[Collected data]

◆ ◆ ◆ ◆ ◆

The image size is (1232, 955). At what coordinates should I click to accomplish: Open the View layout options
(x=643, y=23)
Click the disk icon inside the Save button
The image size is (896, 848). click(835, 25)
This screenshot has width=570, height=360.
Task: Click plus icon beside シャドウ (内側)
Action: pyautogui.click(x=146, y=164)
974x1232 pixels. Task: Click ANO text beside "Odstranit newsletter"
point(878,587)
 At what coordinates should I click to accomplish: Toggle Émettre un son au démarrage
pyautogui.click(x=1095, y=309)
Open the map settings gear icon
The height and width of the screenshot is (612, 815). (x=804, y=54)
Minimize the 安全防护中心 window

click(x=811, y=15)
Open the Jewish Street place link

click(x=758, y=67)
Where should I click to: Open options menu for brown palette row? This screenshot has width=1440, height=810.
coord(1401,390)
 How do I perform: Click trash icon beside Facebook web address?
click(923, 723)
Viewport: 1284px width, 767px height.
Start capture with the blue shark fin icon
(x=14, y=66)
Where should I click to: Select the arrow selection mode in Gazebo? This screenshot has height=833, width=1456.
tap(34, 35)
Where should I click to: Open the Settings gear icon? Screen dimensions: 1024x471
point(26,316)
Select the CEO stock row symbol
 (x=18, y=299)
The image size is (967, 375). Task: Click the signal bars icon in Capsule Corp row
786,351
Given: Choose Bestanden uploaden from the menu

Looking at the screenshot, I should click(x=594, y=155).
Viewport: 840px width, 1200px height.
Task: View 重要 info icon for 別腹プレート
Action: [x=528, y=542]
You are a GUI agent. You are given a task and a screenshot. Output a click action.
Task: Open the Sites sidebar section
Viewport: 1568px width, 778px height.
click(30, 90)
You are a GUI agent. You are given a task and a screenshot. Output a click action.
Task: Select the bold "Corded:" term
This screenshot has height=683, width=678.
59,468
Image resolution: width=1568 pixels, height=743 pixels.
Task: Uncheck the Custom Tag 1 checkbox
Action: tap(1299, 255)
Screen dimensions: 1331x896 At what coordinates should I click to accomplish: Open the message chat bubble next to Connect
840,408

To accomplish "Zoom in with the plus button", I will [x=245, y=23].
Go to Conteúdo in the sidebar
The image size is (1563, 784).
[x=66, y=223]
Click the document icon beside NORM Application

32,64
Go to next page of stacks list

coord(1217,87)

◆ ◆ ◆ ◆ ◆

◆ Your objective: Retype each of the preceding records exactly as printed.

◆ Output of the task:
The image size is (1232, 955). At what coordinates should I click to accomplish: Open the View layout options
(x=643, y=23)
Click the disk icon inside the Save button
The image size is (896, 848). click(835, 25)
This screenshot has width=570, height=360.
Task: Click plus icon beside シャドウ (内側)
Action: pyautogui.click(x=146, y=164)
974x1232 pixels. Task: Click ANO text beside "Odstranit newsletter"
point(878,587)
 At what coordinates should I click to accomplish: Toggle Émettre un son au démarrage
pyautogui.click(x=1095, y=309)
Open the map settings gear icon
The height and width of the screenshot is (612, 815). (x=804, y=54)
Minimize the 安全防护中心 window

click(x=811, y=15)
Open the Jewish Street place link

click(x=758, y=67)
Where should I click to: Open options menu for brown palette row? This screenshot has width=1440, height=810.
coord(1401,390)
 How do I perform: Click trash icon beside Facebook web address?
click(923, 723)
Viewport: 1284px width, 767px height.
Start capture with the blue shark fin icon
(x=14, y=66)
Where should I click to: Select the arrow selection mode in Gazebo? This screenshot has height=833, width=1456.
tap(34, 35)
Where should I click to: Open the Settings gear icon? Screen dimensions: 1024x471
point(26,316)
Select the CEO stock row symbol
 (x=18, y=299)
The image size is (967, 375). Task: Click the signal bars icon in Capsule Corp row
786,351
Given: Choose Bestanden uploaden from the menu

Looking at the screenshot, I should click(x=594, y=155).
Viewport: 840px width, 1200px height.
Task: View 重要 info icon for 別腹プレート
Action: [x=528, y=542]
You are a GUI agent. You are given a task and a screenshot. Output a click action.
Task: Open the Sites sidebar section
Viewport: 1568px width, 778px height.
click(30, 90)
You are a GUI agent. You are given a task and a screenshot. Output a click action.
Task: Select the bold "Corded:" term
This screenshot has height=683, width=678.
59,468
Image resolution: width=1568 pixels, height=743 pixels.
Task: Uncheck the Custom Tag 1 checkbox
Action: tap(1299, 255)
Screen dimensions: 1331x896 At what coordinates should I click to accomplish: Open the message chat bubble next to Connect
840,408

To accomplish "Zoom in with the plus button", I will [x=245, y=23].
Go to Conteúdo in the sidebar
The image size is (1563, 784).
[x=66, y=223]
Click the document icon beside NORM Application

32,64
Go to next page of stacks list

coord(1217,87)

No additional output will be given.